(Record set begins)

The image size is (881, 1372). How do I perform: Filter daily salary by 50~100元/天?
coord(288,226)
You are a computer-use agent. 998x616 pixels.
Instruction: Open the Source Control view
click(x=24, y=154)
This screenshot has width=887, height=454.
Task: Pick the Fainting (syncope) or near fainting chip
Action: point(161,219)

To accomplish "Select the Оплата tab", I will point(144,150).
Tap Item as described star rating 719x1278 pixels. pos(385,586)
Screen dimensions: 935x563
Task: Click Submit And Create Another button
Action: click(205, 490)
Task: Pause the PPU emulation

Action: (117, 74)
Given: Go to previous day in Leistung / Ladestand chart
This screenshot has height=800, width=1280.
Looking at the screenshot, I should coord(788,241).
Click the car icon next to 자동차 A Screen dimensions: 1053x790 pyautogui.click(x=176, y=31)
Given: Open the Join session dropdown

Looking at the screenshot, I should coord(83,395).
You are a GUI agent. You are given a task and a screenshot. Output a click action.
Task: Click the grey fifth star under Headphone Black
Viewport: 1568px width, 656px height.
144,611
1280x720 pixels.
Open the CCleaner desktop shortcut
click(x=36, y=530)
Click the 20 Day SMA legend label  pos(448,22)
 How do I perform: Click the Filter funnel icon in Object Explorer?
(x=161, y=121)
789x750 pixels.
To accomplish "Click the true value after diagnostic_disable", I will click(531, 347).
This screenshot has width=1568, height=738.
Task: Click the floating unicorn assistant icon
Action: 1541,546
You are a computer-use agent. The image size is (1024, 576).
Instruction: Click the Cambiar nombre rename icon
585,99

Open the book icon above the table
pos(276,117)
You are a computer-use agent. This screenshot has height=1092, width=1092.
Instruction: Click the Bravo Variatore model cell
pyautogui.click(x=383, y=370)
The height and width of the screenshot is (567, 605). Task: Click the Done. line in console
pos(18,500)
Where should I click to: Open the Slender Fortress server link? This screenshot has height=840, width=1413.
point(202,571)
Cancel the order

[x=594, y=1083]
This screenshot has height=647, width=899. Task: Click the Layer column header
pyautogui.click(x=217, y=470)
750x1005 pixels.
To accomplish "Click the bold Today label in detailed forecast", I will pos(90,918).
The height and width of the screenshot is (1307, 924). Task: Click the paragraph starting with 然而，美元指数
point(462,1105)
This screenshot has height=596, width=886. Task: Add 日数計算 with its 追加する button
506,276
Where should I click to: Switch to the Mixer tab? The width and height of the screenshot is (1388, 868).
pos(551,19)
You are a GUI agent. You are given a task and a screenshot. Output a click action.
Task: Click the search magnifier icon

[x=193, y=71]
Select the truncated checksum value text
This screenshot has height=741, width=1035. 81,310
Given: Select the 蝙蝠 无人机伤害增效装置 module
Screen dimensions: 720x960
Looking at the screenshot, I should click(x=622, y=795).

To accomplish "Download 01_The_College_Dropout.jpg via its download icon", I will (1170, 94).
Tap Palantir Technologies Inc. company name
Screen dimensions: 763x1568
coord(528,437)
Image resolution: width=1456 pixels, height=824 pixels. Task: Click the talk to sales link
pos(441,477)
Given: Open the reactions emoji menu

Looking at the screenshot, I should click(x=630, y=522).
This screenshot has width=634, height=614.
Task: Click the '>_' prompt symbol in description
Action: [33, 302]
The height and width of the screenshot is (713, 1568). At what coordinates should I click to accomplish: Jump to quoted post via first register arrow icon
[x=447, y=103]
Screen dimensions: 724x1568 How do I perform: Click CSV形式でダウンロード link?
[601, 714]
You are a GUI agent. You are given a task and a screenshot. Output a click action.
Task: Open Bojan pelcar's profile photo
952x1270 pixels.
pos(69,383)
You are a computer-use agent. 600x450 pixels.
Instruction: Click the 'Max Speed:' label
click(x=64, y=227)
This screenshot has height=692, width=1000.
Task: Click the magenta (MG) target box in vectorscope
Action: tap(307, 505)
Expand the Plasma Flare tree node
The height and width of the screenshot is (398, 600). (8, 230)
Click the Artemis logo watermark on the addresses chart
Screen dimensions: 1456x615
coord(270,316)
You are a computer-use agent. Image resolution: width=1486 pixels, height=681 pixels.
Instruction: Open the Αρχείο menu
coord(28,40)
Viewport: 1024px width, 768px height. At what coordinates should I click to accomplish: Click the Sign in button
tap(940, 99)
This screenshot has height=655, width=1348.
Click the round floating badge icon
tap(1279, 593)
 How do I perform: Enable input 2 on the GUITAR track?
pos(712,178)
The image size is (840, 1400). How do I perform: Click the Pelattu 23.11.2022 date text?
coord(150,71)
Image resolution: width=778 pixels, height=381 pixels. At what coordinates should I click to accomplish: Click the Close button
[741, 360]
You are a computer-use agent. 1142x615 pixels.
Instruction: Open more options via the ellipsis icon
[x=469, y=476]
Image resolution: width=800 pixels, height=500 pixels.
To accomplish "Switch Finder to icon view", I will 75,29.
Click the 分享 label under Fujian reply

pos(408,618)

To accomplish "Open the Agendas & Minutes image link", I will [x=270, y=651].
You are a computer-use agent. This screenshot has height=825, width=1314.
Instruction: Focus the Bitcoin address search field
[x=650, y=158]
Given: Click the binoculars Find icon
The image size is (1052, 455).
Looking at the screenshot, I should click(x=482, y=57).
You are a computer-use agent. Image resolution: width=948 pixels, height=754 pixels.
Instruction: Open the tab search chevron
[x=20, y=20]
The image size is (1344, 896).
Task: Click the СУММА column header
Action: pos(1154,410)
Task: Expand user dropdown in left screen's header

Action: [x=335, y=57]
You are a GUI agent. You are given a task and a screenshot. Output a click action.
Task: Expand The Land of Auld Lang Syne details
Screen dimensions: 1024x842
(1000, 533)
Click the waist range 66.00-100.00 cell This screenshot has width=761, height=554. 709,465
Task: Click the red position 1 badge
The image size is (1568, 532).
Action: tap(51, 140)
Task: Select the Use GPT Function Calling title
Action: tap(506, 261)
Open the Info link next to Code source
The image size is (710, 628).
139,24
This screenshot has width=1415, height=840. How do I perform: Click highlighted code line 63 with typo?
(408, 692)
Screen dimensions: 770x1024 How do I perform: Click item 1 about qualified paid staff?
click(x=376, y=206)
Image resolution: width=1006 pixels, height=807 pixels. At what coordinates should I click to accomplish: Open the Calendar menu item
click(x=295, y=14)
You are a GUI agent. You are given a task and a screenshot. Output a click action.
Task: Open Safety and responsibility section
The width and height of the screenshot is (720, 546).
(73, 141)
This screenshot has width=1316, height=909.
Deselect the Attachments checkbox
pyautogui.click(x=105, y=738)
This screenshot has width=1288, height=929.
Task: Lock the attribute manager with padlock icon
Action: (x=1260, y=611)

(Record set ends)

Exercise | All entries must be duplicated exactly, with none left out.

Finished exercise |
The image size is (881, 1372). How do I perform: Filter daily salary by 50~100元/天?
coord(288,226)
You are a computer-use agent. 998x616 pixels.
Instruction: Open the Source Control view
click(x=24, y=154)
This screenshot has width=887, height=454.
Task: Pick the Fainting (syncope) or near fainting chip
Action: point(161,219)

To accomplish "Select the Оплата tab", I will point(144,150).
Tap Item as described star rating 719x1278 pixels. pos(385,586)
Screen dimensions: 935x563
Task: Click Submit And Create Another button
Action: click(205, 490)
Task: Pause the PPU emulation

Action: (117, 74)
Given: Go to previous day in Leistung / Ladestand chart
This screenshot has height=800, width=1280.
Looking at the screenshot, I should coord(788,241).
Click the car icon next to 자동차 A Screen dimensions: 1053x790 pyautogui.click(x=176, y=31)
Given: Open the Join session dropdown

Looking at the screenshot, I should coord(83,395).
You are a GUI agent. You are given a task and a screenshot. Output a click action.
Task: Click the grey fifth star under Headphone Black
Viewport: 1568px width, 656px height.
144,611
1280x720 pixels.
Open the CCleaner desktop shortcut
click(x=36, y=530)
Click the 20 Day SMA legend label  pos(448,22)
 How do I perform: Click the Filter funnel icon in Object Explorer?
(x=161, y=121)
789x750 pixels.
To accomplish "Click the true value after diagnostic_disable", I will click(531, 347).
This screenshot has width=1568, height=738.
Task: Click the floating unicorn assistant icon
Action: 1541,546
You are a computer-use agent. The image size is (1024, 576).
Instruction: Click the Cambiar nombre rename icon
585,99

Open the book icon above the table
pos(276,117)
You are a computer-use agent. This screenshot has height=1092, width=1092.
Instruction: Click the Bravo Variatore model cell
pyautogui.click(x=383, y=370)
The height and width of the screenshot is (567, 605). Task: Click the Done. line in console
pos(18,500)
Where should I click to: Open the Slender Fortress server link? This screenshot has height=840, width=1413.
point(202,571)
Cancel the order

[x=594, y=1083]
This screenshot has height=647, width=899. Task: Click the Layer column header
pyautogui.click(x=217, y=470)
750x1005 pixels.
To accomplish "Click the bold Today label in detailed forecast", I will pos(90,918).
The height and width of the screenshot is (1307, 924). Task: Click the paragraph starting with 然而，美元指数
point(462,1105)
This screenshot has height=596, width=886. Task: Add 日数計算 with its 追加する button
506,276
Where should I click to: Switch to the Mixer tab? The width and height of the screenshot is (1388, 868).
pos(551,19)
You are a GUI agent. You are given a task and a screenshot. Output a click action.
Task: Click the search magnifier icon

[x=193, y=71]
Select the truncated checksum value text
This screenshot has height=741, width=1035. 81,310
Given: Select the 蝙蝠 无人机伤害增效装置 module
Screen dimensions: 720x960
Looking at the screenshot, I should click(x=622, y=795).

To accomplish "Download 01_The_College_Dropout.jpg via its download icon", I will (1170, 94).
Tap Palantir Technologies Inc. company name
Screen dimensions: 763x1568
coord(528,437)
Image resolution: width=1456 pixels, height=824 pixels. Task: Click the talk to sales link
pos(441,477)
Given: Open the reactions emoji menu

Looking at the screenshot, I should click(x=630, y=522).
This screenshot has width=634, height=614.
Task: Click the '>_' prompt symbol in description
Action: [33, 302]
The height and width of the screenshot is (713, 1568). At what coordinates should I click to accomplish: Jump to quoted post via first register arrow icon
[x=447, y=103]
Screen dimensions: 724x1568 How do I perform: Click CSV形式でダウンロード link?
[601, 714]
You are a GUI agent. You are given a task and a screenshot. Output a click action.
Task: Open Bojan pelcar's profile photo
952x1270 pixels.
pos(69,383)
You are a computer-use agent. 600x450 pixels.
Instruction: Click the 'Max Speed:' label
click(x=64, y=227)
This screenshot has height=692, width=1000.
Task: Click the magenta (MG) target box in vectorscope
Action: tap(307, 505)
Expand the Plasma Flare tree node
The height and width of the screenshot is (398, 600). (8, 230)
Click the Artemis logo watermark on the addresses chart
Screen dimensions: 1456x615
coord(270,316)
You are a computer-use agent. Image resolution: width=1486 pixels, height=681 pixels.
Instruction: Open the Αρχείο menu
coord(28,40)
Viewport: 1024px width, 768px height. At what coordinates should I click to accomplish: Click the Sign in button
tap(940, 99)
This screenshot has height=655, width=1348.
Click the round floating badge icon
tap(1279, 593)
 How do I perform: Enable input 2 on the GUITAR track?
pos(712,178)
The image size is (840, 1400). How do I perform: Click the Pelattu 23.11.2022 date text?
coord(150,71)
Image resolution: width=778 pixels, height=381 pixels. At what coordinates should I click to accomplish: Click the Close button
[741, 360]
You are a computer-use agent. 1142x615 pixels.
Instruction: Open more options via the ellipsis icon
[x=469, y=476]
Image resolution: width=800 pixels, height=500 pixels.
To accomplish "Switch Finder to icon view", I will 75,29.
Click the 分享 label under Fujian reply

pos(408,618)

To accomplish "Open the Agendas & Minutes image link", I will [x=270, y=651].
You are a computer-use agent. This screenshot has height=825, width=1314.
Instruction: Focus the Bitcoin address search field
[x=650, y=158]
Given: Click the binoculars Find icon
The image size is (1052, 455).
Looking at the screenshot, I should click(x=482, y=57).
You are a computer-use agent. Image resolution: width=948 pixels, height=754 pixels.
Instruction: Open the tab search chevron
[x=20, y=20]
The image size is (1344, 896).
Task: Click the СУММА column header
Action: pos(1154,410)
Task: Expand user dropdown in left screen's header

Action: [x=335, y=57]
You are a GUI agent. You are given a task and a screenshot. Output a click action.
Task: Expand The Land of Auld Lang Syne details
Screen dimensions: 1024x842
(1000, 533)
Click the waist range 66.00-100.00 cell This screenshot has width=761, height=554. 709,465
Task: Click the red position 1 badge
The image size is (1568, 532).
Action: tap(51, 140)
Task: Select the Use GPT Function Calling title
Action: tap(506, 261)
Open the Info link next to Code source
The image size is (710, 628).
139,24
This screenshot has width=1415, height=840. How do I perform: Click highlighted code line 63 with typo?
(408, 692)
Screen dimensions: 770x1024 How do I perform: Click item 1 about qualified paid staff?
click(x=376, y=206)
Image resolution: width=1006 pixels, height=807 pixels. At what coordinates should I click to accomplish: Open the Calendar menu item
click(x=295, y=14)
You are a GUI agent. You are given a task and a screenshot. Output a click action.
Task: Open Safety and responsibility section
The width and height of the screenshot is (720, 546).
(73, 141)
This screenshot has width=1316, height=909.
Deselect the Attachments checkbox
pyautogui.click(x=105, y=738)
This screenshot has width=1288, height=929.
Task: Lock the attribute manager with padlock icon
Action: (x=1260, y=611)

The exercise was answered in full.